%%
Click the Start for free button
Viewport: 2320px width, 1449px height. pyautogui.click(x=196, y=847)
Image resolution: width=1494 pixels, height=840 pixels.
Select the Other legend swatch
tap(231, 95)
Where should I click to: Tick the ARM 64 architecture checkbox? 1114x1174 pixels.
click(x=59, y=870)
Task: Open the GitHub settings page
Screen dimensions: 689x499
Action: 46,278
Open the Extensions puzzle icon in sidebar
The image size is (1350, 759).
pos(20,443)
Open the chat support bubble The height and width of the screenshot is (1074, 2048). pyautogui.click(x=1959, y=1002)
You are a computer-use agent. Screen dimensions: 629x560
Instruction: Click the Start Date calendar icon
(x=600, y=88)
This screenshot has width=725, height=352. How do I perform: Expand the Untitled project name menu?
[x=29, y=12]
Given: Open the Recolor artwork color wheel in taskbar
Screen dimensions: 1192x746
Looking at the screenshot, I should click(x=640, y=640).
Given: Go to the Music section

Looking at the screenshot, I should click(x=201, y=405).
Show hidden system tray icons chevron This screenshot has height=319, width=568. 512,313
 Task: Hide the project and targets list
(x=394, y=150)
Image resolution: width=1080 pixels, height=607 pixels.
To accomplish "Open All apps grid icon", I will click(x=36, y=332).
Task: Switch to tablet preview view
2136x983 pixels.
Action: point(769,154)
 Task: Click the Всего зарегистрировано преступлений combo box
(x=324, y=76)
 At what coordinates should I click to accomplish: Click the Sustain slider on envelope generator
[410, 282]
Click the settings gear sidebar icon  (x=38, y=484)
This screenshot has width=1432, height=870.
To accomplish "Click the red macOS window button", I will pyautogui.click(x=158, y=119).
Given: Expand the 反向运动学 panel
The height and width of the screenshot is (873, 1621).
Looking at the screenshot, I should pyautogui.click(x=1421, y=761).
%%
**Your assignment:** Repeat the data in full, keeping each word exactly as it is.

**Result:**
Click the Start for free button
Viewport: 2320px width, 1449px height. pyautogui.click(x=196, y=847)
Image resolution: width=1494 pixels, height=840 pixels.
Select the Other legend swatch
tap(231, 95)
Where should I click to: Tick the ARM 64 architecture checkbox? 1114x1174 pixels.
click(x=59, y=870)
Task: Open the GitHub settings page
Screen dimensions: 689x499
Action: 46,278
Open the Extensions puzzle icon in sidebar
The image size is (1350, 759).
pos(20,443)
Open the chat support bubble The height and width of the screenshot is (1074, 2048). pyautogui.click(x=1959, y=1002)
You are a computer-use agent. Screen dimensions: 629x560
Instruction: Click the Start Date calendar icon
(x=600, y=88)
This screenshot has width=725, height=352. How do I perform: Expand the Untitled project name menu?
[x=29, y=12]
Given: Open the Recolor artwork color wheel in taskbar
Screen dimensions: 1192x746
Looking at the screenshot, I should click(x=640, y=640).
Given: Go to the Music section

Looking at the screenshot, I should click(x=201, y=405).
Show hidden system tray icons chevron This screenshot has height=319, width=568. 512,313
 Task: Hide the project and targets list
(x=394, y=150)
Image resolution: width=1080 pixels, height=607 pixels.
To accomplish "Open All apps grid icon", I will click(x=36, y=332).
Task: Switch to tablet preview view
2136x983 pixels.
Action: point(769,154)
 Task: Click the Всего зарегистрировано преступлений combo box
(x=324, y=76)
 At what coordinates should I click to accomplish: Click the Sustain slider on envelope generator
[410, 282]
Click the settings gear sidebar icon  (x=38, y=484)
This screenshot has width=1432, height=870.
To accomplish "Click the red macOS window button", I will pyautogui.click(x=158, y=119).
Given: Expand the 反向运动学 panel
The height and width of the screenshot is (873, 1621).
Looking at the screenshot, I should pyautogui.click(x=1421, y=761).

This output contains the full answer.